風涯大殿!
暮色在男子的身體輪廓渡上一層澹澹的金色,地上的影子拉得極長,大殿的樣子看起來平靜且親切,沒有什麼異樣,兩個人卻不由自主狠狠一頓。
是被發現了什麼嗎?
還是說,昨晚的異常,從這麼短的時間,已經有消息傳遞到渭京?
腳步像是被什麼扯住了。
要論長默和德勝現在最怕見也最不想見的人,建章大帝其一,風涯大殿其二。德勝懷具背主的不安,更憷前者的鐵血手段,長默則更愧於面對後者的和善。
看這事情辦的。
告訴人家家長,你兒子失聯好幾天了,目測正在作死,可能有危險嗎?
不不,告訴了也於事無補,只能連累着人家跟着着急,還要牽扯出一堆有的沒有的……長默內心不停說服着自己,才勉強止住乍看到風涯大殿一瞬所迸發的喫驚、不安、歉疚的情緒。
兩人反應過來,同時行禮。
“不必多禮,起來。”風涯大殿笑笑,朝長默招了招手,拉着他打量。
“長大了,變高了,更好看了。”
數年光陰並沒有在風涯大殿身上落下痕跡,只增添成熟的男子氣息。
長默的下巴被大殿兩根白皙的手指挑高,少年皮膚細膩,在光線的折射中還帶着一點小孩兒纔有的細絨毛,因爲他的動作帶上一點點紅暈,大殿修長的手指撫過他的臉頰,順勢挑下他的疫帽,在頸側那裏一觸即過,放開長默,改握住他的手。
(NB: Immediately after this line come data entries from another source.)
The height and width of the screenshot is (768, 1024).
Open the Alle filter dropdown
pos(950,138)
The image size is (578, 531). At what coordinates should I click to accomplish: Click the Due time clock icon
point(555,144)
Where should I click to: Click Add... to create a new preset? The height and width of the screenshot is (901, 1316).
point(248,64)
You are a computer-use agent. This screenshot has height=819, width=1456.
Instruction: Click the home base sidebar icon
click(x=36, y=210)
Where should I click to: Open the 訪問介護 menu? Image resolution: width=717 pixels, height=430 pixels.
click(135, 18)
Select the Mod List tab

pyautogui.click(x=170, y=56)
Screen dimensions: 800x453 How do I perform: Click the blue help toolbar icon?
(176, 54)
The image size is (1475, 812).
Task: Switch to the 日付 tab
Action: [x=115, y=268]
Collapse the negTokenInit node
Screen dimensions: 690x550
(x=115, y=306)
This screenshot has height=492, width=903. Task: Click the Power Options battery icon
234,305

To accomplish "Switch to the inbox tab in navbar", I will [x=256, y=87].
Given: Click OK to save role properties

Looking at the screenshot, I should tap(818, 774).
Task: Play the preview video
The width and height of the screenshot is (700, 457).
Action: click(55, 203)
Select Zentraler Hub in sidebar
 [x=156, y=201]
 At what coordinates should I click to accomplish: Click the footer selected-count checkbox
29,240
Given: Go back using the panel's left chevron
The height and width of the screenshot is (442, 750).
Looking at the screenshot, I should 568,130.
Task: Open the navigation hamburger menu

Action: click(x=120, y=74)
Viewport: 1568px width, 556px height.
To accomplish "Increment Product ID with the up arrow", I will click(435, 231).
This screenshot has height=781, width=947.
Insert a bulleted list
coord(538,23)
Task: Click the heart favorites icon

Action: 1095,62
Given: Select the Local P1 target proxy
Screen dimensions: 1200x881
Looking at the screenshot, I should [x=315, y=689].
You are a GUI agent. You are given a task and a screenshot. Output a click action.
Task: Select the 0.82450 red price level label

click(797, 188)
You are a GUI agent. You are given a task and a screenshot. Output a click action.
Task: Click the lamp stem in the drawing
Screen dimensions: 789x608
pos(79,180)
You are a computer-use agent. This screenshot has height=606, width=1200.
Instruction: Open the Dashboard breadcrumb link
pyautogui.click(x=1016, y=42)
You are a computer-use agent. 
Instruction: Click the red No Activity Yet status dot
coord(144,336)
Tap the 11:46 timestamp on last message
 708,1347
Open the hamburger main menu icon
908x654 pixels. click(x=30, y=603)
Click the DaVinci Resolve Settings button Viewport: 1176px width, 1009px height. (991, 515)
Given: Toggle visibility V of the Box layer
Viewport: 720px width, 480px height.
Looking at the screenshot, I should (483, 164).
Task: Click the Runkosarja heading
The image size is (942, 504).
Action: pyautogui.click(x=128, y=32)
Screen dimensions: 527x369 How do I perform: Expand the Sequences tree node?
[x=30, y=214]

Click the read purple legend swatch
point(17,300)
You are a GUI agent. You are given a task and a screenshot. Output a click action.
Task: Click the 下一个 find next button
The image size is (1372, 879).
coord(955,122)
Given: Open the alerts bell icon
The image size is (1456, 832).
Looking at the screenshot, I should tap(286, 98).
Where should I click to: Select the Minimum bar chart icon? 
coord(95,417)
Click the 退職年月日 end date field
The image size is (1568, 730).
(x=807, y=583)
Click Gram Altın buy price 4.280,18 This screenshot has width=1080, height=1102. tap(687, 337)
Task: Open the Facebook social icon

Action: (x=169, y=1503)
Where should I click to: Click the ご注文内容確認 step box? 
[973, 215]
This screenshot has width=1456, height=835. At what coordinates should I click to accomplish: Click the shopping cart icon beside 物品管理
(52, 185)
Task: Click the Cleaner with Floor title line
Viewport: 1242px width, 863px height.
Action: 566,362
長默前一刻還被大殿溫柔的眼光迷惑,下一刻後背沁出冷汗,然而大殿僅僅是端詳了他應是鍥文位置的頸側一下,似乎並無異樣。
“疫衣並沒有常服方便。”大殿問道:“可是修練到了上階?”
長默老老實實答道:“過了六級,還沒有找座師評測,準備過不久,就開始學習關於戰的課程了。”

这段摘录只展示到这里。